課題内容 >>
下の日本茶の種類についての本文を読み、次の問いに答えてください。
(a) 世界中の飲み物の中で、お水に次いで二番目に多く飲まれているのは何ですか。
(b) イギリスでは国民一人当たり年間どれくらいの紅茶を消費していますか。
(c) 日本で生産されるお茶のほとんどは何ですか。

本文抜粋 >>

全国で親しまれている日本茶の種類
世界中の飲み物の中で、お水に次いで二番目に多く飲まれている飲み物は、お茶ということをご存知でしたでしょうか。数あるお茶の種類の中でも日本人にとって最もなじみ深いお茶といえば、緑茶をはじめとした「日本茶」です。そして、日本茶の中にも、製法により様々な種類があります。ここでは、そんな日本茶の種類とそれぞれの特徴についてご紹介します。
世界のお茶文化
お茶は、「茶樹(チャノキ)」の葉や茎を加工して作られる飲み物の総称です。日本茶のほか、紅茶やウーロン茶なども同じ茶樹を原材料としています。茶樹から作られるお茶の中で、世界で最も多く飲まれているお茶は、実は紅茶です。古くから紅茶を愛する国として知られるイギリスでは、国民一人当たり年間約2.6キロ(5~6杯/1日)の紅茶を消費していて、その量は日本人の約25倍。朝食とともに楽しむモーニングティー、夕食後のくつろぎのひとときにいただくアフターディナーティーなど、イギリスでは紅茶を飲む習慣が人々の暮らしに根付いています。また、緑茶やウーロン茶と異なり、砂糖やミルクをはじめ、ジャムやフルーツ、ハーブなどを入れて様々なアレンジを楽しめるのも、紅茶の人気を不動のものとする理由の一つです。
日本茶の文化
世界の紅茶人気に対して、日本で生産されるお茶(日本茶)のほとんどは、緑茶です。独特の旨味と甘み、渋み、苦み、そして香りを持ち味とした緑茶は、私たち日本人の暮らしに欠かせない飲み物となっています。ただお茶の味を楽しむだけではなく、わび・さびの精神や「一期一会」といった世界観を大切にする日本茶の文化は、日本人の考え方や行動にも影響を与えているといっても過言ではないと思われます。

提示資料 >>

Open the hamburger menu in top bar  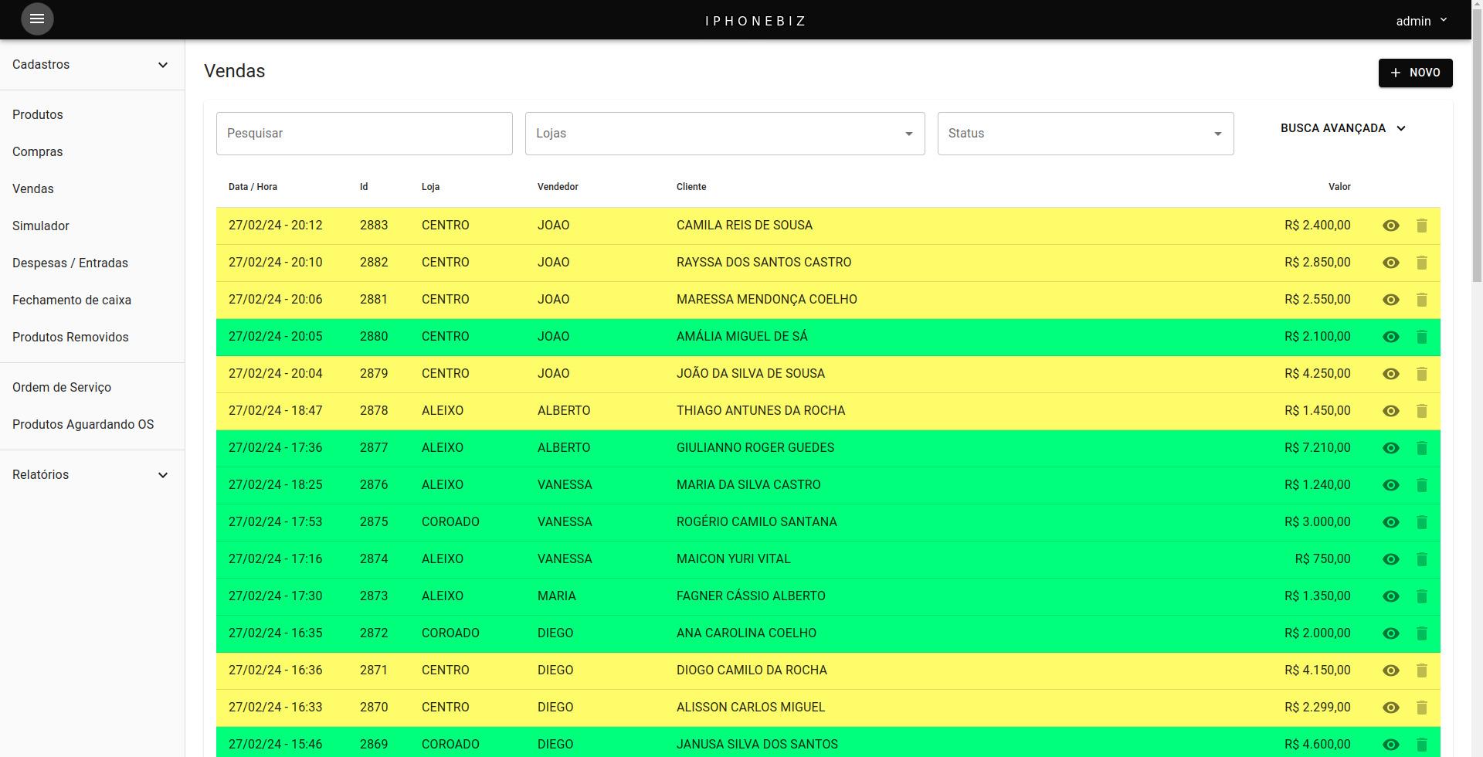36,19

...

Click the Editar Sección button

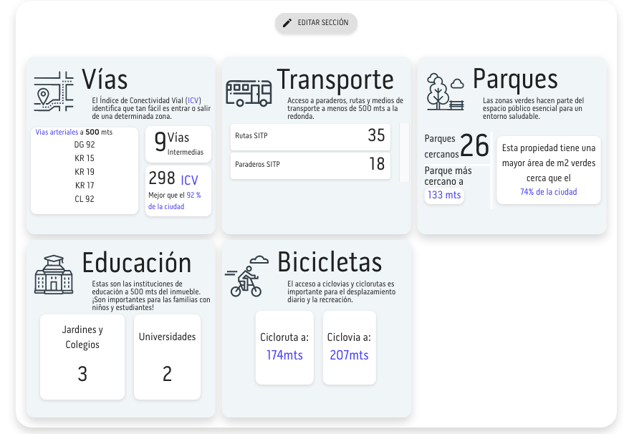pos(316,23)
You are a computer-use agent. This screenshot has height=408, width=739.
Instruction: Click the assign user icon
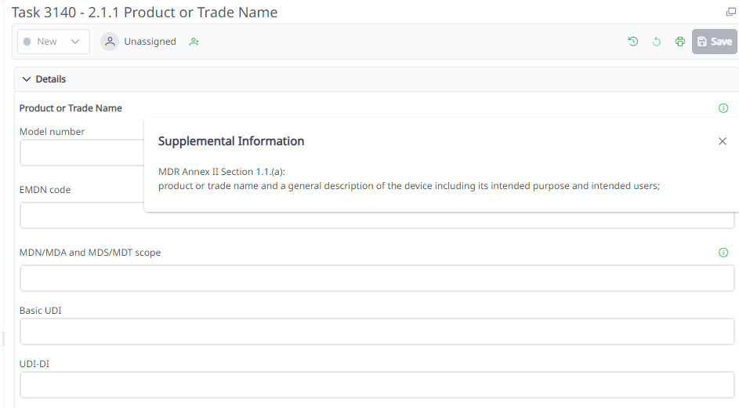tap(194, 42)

正しい答え >>
(a) お茶
(b) 約2.6キロ(1日5~6杯)
(c) 緑茶